**Task directions:**
Among the records below, find the line that has "At what coordinates should I click to accomplish: Open the"; from there, give the lines again exactly, and stop after the line that has "Click the Domain Authority explanation bubble".

Dataset entries
◇ ◇ ◇ ◇

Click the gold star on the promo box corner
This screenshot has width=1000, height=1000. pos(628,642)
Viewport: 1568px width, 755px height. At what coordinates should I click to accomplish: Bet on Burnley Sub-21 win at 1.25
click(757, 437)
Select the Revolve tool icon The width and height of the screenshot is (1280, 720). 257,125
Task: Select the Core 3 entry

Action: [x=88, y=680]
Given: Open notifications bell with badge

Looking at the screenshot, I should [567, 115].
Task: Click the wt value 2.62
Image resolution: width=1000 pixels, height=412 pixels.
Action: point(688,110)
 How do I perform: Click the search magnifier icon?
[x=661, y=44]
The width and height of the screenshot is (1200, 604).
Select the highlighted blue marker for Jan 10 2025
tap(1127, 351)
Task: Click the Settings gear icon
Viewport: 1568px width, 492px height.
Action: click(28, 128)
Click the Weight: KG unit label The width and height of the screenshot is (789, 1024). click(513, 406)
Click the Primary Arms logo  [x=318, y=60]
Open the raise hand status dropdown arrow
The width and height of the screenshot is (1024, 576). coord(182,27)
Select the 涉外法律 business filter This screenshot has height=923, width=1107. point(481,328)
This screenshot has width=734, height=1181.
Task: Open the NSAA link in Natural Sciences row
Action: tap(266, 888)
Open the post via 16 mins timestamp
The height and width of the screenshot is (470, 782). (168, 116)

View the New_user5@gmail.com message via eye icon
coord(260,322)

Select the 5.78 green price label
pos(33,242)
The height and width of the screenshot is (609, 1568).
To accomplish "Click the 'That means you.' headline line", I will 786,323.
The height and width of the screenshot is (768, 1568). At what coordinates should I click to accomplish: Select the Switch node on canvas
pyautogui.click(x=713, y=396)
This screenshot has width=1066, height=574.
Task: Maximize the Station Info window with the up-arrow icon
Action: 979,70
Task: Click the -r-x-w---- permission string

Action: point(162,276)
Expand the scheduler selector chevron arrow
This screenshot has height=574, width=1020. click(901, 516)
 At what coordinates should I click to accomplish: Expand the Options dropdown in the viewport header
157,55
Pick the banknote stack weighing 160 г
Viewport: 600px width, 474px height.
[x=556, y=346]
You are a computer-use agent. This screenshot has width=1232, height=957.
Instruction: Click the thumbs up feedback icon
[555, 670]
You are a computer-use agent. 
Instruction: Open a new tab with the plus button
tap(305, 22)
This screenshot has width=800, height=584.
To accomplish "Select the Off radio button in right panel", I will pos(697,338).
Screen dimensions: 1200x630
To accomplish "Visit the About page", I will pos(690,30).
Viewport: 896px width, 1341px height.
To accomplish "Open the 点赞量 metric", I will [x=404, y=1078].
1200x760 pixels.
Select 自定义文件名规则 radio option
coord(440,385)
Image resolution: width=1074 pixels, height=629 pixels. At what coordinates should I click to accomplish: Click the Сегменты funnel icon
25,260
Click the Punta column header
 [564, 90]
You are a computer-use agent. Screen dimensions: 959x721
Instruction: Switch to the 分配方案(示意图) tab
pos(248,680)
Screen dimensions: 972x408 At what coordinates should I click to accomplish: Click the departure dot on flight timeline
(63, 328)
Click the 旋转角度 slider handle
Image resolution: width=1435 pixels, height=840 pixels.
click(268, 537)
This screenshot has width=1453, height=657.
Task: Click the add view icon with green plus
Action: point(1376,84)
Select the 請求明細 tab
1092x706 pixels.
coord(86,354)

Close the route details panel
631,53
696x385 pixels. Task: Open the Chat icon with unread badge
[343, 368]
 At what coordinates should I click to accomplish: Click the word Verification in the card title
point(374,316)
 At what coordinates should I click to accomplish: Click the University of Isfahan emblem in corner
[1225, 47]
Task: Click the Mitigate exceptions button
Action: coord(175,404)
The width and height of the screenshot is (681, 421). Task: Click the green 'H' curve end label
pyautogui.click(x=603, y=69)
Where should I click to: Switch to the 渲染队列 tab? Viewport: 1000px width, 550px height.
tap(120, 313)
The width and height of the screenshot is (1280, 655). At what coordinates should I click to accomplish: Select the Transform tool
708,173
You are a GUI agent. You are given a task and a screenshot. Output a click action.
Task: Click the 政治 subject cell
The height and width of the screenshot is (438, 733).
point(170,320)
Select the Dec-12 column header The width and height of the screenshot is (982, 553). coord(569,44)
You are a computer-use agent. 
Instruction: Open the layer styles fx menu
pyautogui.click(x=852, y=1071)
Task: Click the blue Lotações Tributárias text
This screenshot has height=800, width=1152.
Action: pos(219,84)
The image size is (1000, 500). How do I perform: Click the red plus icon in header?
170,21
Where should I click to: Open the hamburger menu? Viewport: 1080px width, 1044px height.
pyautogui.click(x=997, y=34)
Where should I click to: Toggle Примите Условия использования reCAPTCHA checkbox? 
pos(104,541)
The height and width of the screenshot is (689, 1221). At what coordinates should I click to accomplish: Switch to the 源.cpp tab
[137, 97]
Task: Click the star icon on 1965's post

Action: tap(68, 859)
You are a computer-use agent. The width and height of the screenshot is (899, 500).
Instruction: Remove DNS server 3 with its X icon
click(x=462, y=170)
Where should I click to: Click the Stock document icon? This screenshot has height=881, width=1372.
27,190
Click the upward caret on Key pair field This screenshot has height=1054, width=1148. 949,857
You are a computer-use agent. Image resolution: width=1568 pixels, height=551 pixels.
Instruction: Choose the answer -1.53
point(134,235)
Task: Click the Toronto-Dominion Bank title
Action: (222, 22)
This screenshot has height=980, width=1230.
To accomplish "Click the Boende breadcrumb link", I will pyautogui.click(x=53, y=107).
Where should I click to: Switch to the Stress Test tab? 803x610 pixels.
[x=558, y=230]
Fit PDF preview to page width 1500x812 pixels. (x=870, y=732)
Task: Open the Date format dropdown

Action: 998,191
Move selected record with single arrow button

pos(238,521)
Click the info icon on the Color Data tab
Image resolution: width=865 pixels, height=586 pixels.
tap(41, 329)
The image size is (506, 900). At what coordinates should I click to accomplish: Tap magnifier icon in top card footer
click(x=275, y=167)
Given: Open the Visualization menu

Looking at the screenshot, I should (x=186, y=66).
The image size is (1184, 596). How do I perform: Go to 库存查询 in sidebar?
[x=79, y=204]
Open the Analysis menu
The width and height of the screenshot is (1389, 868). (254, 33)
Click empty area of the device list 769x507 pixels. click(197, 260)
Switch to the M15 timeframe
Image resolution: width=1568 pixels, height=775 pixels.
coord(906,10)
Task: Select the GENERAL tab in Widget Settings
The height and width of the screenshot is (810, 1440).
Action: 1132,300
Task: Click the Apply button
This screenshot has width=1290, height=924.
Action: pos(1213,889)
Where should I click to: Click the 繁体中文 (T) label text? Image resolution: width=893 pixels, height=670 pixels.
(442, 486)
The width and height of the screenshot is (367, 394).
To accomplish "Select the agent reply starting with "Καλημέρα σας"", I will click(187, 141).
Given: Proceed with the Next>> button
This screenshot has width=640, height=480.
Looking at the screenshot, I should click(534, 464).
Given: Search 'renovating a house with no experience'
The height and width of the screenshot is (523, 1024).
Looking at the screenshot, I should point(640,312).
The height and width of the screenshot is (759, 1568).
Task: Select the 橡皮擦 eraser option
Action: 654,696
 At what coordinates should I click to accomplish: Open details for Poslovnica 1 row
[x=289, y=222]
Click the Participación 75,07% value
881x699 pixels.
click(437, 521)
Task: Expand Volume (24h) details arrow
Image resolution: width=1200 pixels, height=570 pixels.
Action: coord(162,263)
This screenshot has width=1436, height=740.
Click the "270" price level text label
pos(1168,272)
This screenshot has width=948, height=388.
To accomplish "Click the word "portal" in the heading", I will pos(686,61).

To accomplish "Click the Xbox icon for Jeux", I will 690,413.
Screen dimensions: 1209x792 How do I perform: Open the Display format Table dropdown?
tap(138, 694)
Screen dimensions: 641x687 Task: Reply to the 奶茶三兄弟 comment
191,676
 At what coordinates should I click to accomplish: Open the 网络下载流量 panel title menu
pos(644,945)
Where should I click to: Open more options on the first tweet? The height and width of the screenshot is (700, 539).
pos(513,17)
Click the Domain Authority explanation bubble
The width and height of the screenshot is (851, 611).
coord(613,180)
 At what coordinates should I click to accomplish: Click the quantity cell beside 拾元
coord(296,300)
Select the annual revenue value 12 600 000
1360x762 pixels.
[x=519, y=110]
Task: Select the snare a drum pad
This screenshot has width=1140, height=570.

◇ ◇ ◇ ◇

**Response to this exercise:**
 At what coordinates should I click to accomplish: Open the 网络下载流量 panel title menu
pos(644,945)
Where should I click to: Open more options on the first tweet? The height and width of the screenshot is (700, 539).
pos(513,17)
Click the Domain Authority explanation bubble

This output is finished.